Pasta w/Mint and Peas

by Irene Lindvall


When I chose this recipe I acknowledged that it was lacking a protein but when I started making it that sort of slipped my mind. When I plated it the lack of protein really came to light. We both decided shrimp or scallops might be a good addition to make this a real meal otherwise it would make a great appetizer. The snappiness of the peas, the freshness of the mint, and the light taste of the capellini pasta and the sour cream made this delicious. 

Things I learned from this recipe:

Sour cream + pasta = delicious.

Would I make this recipe again?:

Sure

The recipe


Avocados w/Warm Bacon Parsley Vinaigrette

by Irene Lindvall


Avocado + bacon. Need I say more? This was delicious. And while I had the burner heat turned up too high and all the liquid soaked into the bacon, it really didn't matter. The lemon flavor tasted great on the bacon and of course it complimented the avocado. The surprising flavor? The flat leaf parsley. It was phenomenal with bacon.

**ENTRIES SUPPLIED:**
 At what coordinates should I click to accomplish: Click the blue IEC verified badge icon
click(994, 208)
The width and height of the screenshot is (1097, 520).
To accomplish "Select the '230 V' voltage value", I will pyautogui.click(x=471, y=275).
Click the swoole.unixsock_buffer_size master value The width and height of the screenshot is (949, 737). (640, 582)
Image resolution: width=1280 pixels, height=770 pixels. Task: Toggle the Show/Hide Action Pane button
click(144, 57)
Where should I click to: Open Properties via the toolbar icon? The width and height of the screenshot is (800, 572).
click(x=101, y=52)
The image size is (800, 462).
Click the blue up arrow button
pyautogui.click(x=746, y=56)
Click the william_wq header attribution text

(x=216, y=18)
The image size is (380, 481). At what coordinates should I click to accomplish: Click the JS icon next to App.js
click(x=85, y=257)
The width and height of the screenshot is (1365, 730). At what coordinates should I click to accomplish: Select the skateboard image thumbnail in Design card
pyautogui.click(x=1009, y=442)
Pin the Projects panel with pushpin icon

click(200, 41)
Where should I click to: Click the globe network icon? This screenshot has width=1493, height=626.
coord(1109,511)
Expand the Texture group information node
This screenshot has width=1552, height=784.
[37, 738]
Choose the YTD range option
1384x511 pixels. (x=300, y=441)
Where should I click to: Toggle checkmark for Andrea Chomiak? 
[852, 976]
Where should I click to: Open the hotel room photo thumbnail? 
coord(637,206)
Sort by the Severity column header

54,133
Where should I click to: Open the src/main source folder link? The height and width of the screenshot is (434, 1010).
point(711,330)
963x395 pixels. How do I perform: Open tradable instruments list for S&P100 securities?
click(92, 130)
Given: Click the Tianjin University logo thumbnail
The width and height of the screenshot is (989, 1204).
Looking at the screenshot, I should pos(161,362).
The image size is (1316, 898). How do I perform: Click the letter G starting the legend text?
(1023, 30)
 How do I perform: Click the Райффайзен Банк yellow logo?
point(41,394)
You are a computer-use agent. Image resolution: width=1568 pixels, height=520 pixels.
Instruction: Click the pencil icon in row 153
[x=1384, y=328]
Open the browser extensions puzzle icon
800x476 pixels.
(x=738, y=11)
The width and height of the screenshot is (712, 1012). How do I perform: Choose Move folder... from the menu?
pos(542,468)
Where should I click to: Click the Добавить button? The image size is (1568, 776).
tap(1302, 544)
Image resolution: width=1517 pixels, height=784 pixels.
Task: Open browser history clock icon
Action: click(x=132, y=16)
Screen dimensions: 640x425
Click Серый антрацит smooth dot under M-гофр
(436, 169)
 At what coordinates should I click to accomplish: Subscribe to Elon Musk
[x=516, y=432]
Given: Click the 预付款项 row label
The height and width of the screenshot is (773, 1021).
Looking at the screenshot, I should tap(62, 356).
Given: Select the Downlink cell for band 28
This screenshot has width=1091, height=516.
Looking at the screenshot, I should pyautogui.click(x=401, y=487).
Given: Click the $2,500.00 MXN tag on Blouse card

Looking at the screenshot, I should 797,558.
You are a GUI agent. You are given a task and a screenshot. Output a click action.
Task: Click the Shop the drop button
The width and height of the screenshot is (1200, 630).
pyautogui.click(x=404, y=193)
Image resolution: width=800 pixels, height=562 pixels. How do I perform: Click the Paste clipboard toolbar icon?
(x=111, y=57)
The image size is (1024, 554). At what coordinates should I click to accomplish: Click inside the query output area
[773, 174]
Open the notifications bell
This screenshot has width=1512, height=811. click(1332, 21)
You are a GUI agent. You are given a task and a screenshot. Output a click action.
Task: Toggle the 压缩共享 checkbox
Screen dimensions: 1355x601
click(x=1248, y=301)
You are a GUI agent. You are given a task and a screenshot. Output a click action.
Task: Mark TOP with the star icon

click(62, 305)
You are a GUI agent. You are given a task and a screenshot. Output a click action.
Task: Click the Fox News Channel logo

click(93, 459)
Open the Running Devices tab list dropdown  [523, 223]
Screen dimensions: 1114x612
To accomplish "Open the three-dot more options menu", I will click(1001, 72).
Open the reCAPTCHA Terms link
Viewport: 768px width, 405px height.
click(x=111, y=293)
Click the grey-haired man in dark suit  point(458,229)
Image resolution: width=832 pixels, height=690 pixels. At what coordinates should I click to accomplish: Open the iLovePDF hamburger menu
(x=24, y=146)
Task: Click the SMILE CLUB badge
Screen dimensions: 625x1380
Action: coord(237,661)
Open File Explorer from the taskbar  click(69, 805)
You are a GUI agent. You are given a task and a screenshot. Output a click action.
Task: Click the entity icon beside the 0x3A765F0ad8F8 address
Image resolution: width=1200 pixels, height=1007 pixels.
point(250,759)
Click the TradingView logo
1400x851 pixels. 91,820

**TASK DIRECTIONS:** Copy the part of the recipe text between "When I chose" and "made this delicious.", inclusive, word for word. The lines above are separate material and have no connection to the recipe text.

**TASK OUTPUT:**
When I chose this recipe I acknowledged that it was lacking a protein but when I started making it that sort of slipped my mind. When I plated it the lack of protein really came to light. We both decided shrimp or scallops might be a good addition to make this a real meal otherwise it would make a great appetizer. The snappiness of the peas, the freshness of the mint, and the light taste of the capellini pasta and the sour cream made this delicious.